Cenni biografici.
Sono un architetto veneziano. Ho svolto la mia professione in diverse parti d’Italia, principalmente in Sardegna, dove ho progettato e costruito ville, alberghi, villaggi turistici. A Venezia ho sempre mantenuto la mia residenza principale, e qui non potevo essere estraneo alla politica della mia città. Ho svolto alcuni ruoli pubblici e politici attinenti alla mia qualifica di architetto e urbanista. Dalle esperienze di lavoro in Sardegna ho tratto lo spunto per il mio romanzo “L’isola delle lusinghe” pubblicato a luglio 2017 (in seconda edizione) dalla Casa Editrice Condaghes di Cagliari.
Il mio primo romanzo “Venezia non basta” ha vinto nel 2008 il Premio Cimitile ed è stato pubblicato dall’Editore Guida di Napoli.
Dalle mie esperienze politiche veneziane ho tratto lo spunto per il mio terzo romanzo “L’ultimo suono” pubblicato dalla Casa Editrice Pegasus Edition nell’agosto 2017.

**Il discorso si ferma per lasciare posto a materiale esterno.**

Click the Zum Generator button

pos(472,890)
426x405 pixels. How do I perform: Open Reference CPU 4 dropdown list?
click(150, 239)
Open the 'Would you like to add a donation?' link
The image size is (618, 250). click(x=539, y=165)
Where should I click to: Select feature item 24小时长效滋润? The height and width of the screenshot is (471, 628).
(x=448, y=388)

Questi romanzi hanno conseguito negli anni, prima come testi inediti, poi come editi, una quarantina di premi letterari con diverse qualificazioni.

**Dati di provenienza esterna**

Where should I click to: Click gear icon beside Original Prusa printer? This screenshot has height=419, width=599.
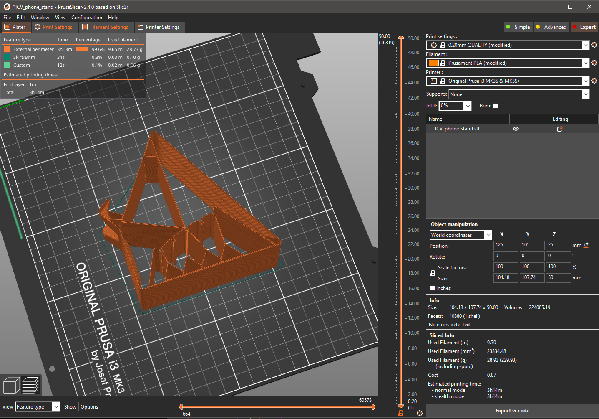coord(594,81)
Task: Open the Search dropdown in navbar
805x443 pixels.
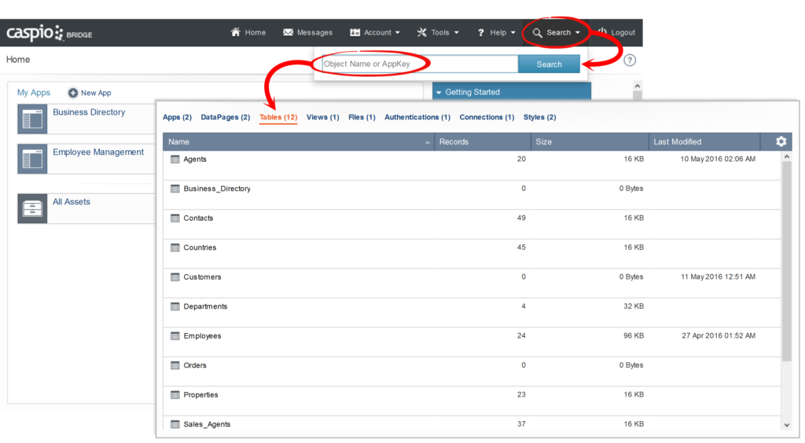Action: coord(557,33)
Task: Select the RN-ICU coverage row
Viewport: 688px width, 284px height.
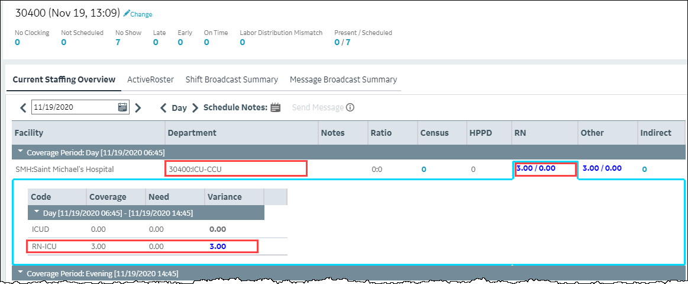Action: [x=142, y=246]
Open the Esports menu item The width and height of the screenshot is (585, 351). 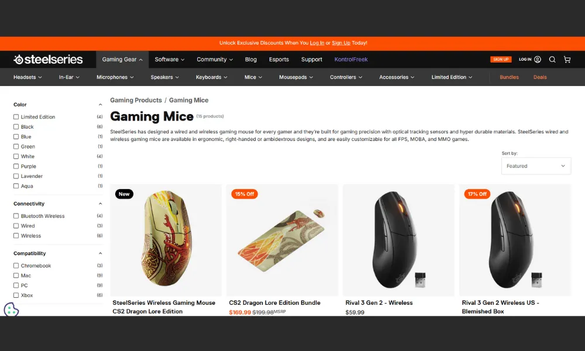pos(278,59)
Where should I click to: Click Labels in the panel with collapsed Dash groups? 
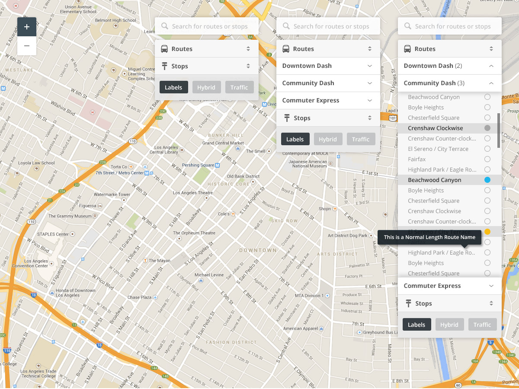(x=295, y=139)
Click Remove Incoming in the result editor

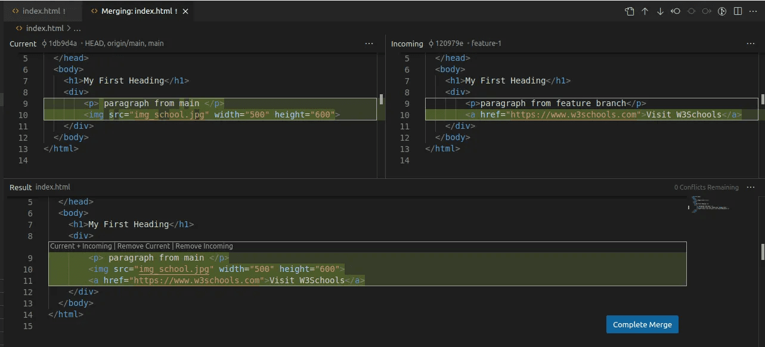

Ora sto pubblicando la mia ultima fatica letteraria, il romanzo “Oneiros” (L’olmo sulla collina) un testo complesso articolato in due volumi, dove i protagonisti della vicenda la raccontano ciascuno, per proprio conto, come l’hanno vissuta, come un’esperienza intima e personale, perché ognuno di loro ne ha portato un ricordo ed una percezione soggettiva. Ma anche per invitare a cogliere, dai loro racconti, il senso della complessità dei rapporti umani. Dell’amore in particolare. Il prossimo romanzo si intitola “L’editore” e, in qualche modo, racconta la situazione dell’editoria italiana recente, soprattutto quella della grandi case editrici. Dove ormai è vigente la logica del sistema capitalistico-finanziario del villaggio globale, cioè quella del mercato e del profitto. Con grave danno, a mio parere, della cultura e della produzione letteraria di un certo livello. Questa mia personale lettura la applico ad ogni forma d’arte recente, dove per recente coinvolgo il secolo presente e la seconda metà del novecento. Non mi interessa quasi nulla della produzione culturale dei decenni passati, trovo che ogni forma d’arte si sia svilita all’interno di un sistema che nega, sostanzialmente, i valori da cui dovrebbe trarre ispirazione. La “forma”, in ogni manifestazione creativa, ha occupato il posto della “sostanza”, la narrazione artistica e culturale trova lo scopo in se stessa, ha perduto il senso vero dell’obiettivo che si è sempre prefissa: quello di alimentare le coscienze e di elevare l’uomo socialmente e culturalmente.
I libri che scrivo non sono semplici né facili, non scrivo per intrattenere il lettore in modo effimero, ma per imprimere segni nella mente, per raccontare l’eterogeneità dei moti dell’animo umano e la difficile arte del vivere. Insomma, roba del romanzo ottocentesco!